Ayer lunes, el presidente Gustavo Petro envió una carta al presidente del Congreso, el senador Iván Name, con la terna para la elección del nuevo magistrado de la Corte Constitucional, en reemplazo de Alejandro Linares.
El mandatario postuló a Vladímir Fernández, actual secretario jurídico de la Presidencia, Cielo Rusinque, exdirectora del Departamento de Prosperidad Social (DPS), y Gerardo Vega, director de la Unidad de Restitución de Tierras, para ocupar este cargo.
Al respecto, la directora para las Américas de Human Rights Watch, Juanita Goebertus, manifestó su preocupación debido a que los tres han sido funcionarios del gobierno Petro y, por lo tanto, tienen poca independencia, además, de la escasa experiencia constitucional.
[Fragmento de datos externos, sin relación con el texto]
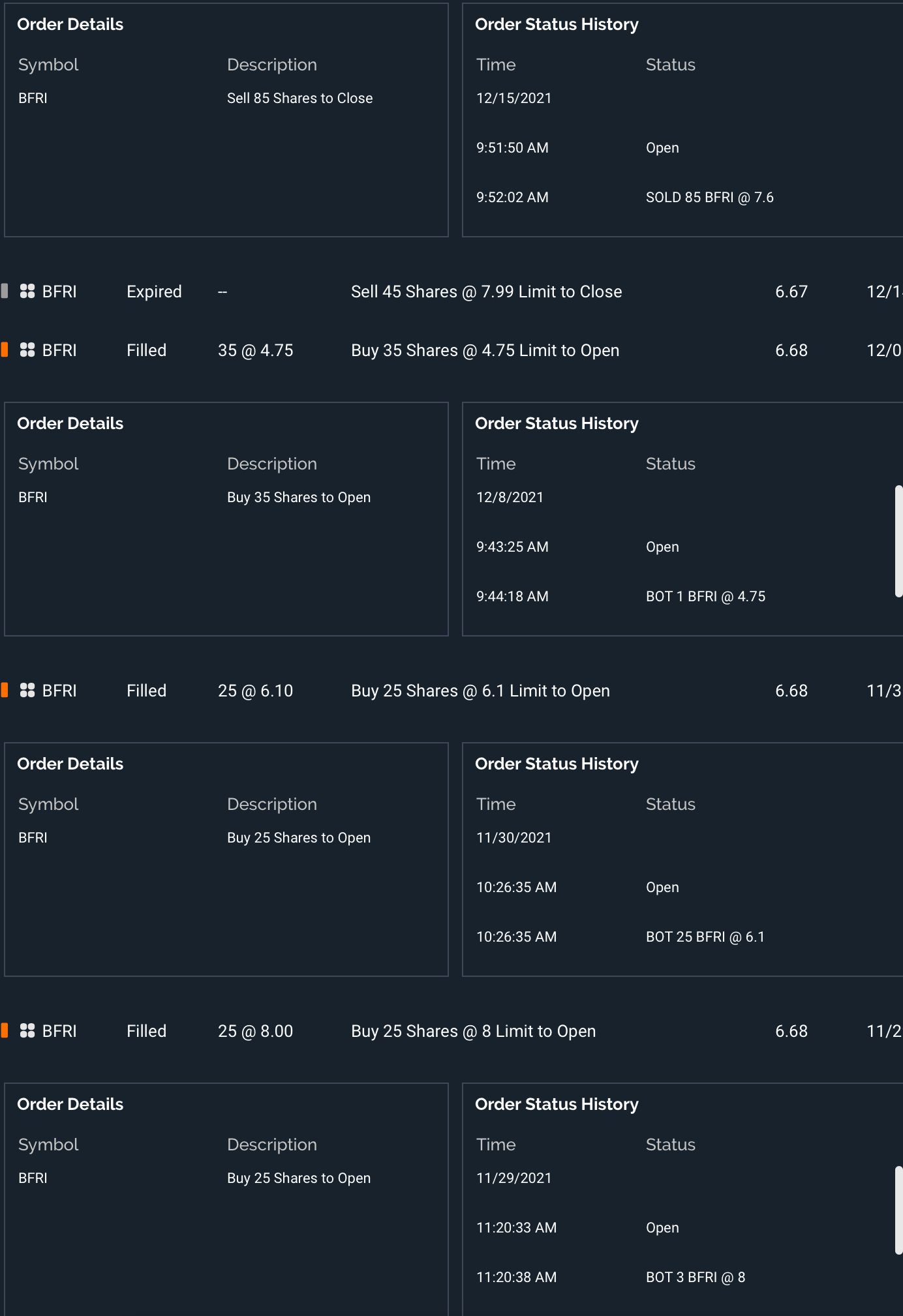Click the SOLD 85 BFRI @ 7.6 status entry

709,198
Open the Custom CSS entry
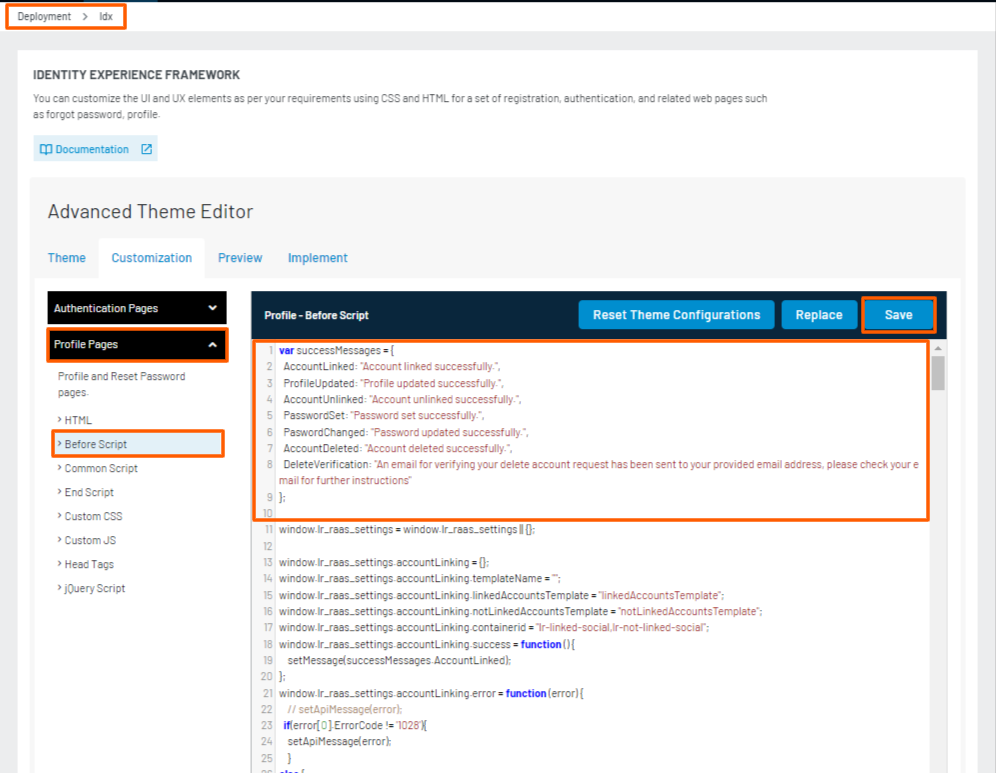This screenshot has width=996, height=773. coord(94,516)
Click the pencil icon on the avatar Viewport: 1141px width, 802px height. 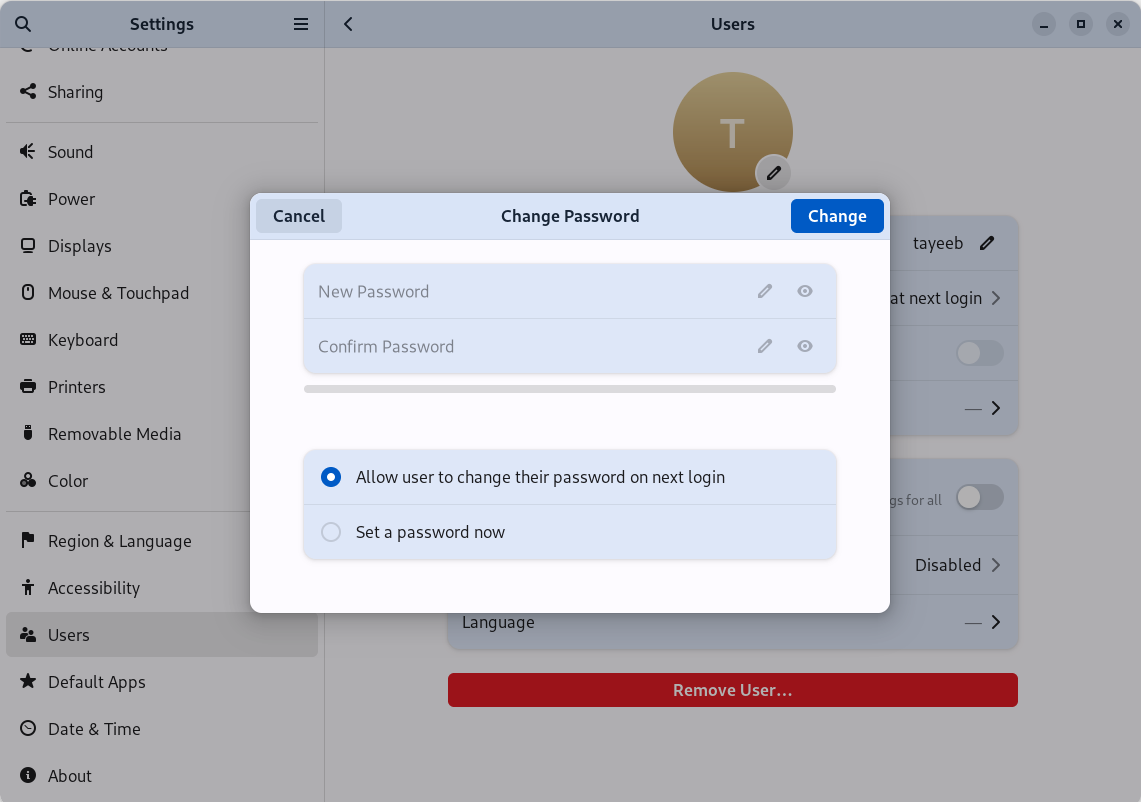773,173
“Uno de los fenómenos que hemos visto en la región son distintos mecanismos a través de los cuales gobiernos intentan cooptar las cortes y por esa vía, en el peor de los escenarios, terminan por debilitar la separación de poderes y la independencia judicial”, explicó Goebertus.
Para la directiva, la terna no cumple con los criterios básicos establecidos por la jurisprudencia del Sistema Interamericano de Derechos Humanos, de independencia, imparcialidad e idoneidad.
“Nos sorprende porque el presidente Petro había sentado una vara distinta con la terna que presentó para la Fiscalía y en esta tristemente retrocede y se devuelve a una de las prácticas usuales en Colombia de postular a su círculo cercano y primar la lealtad por encima del conocimiento en materia constitucional”, agregó.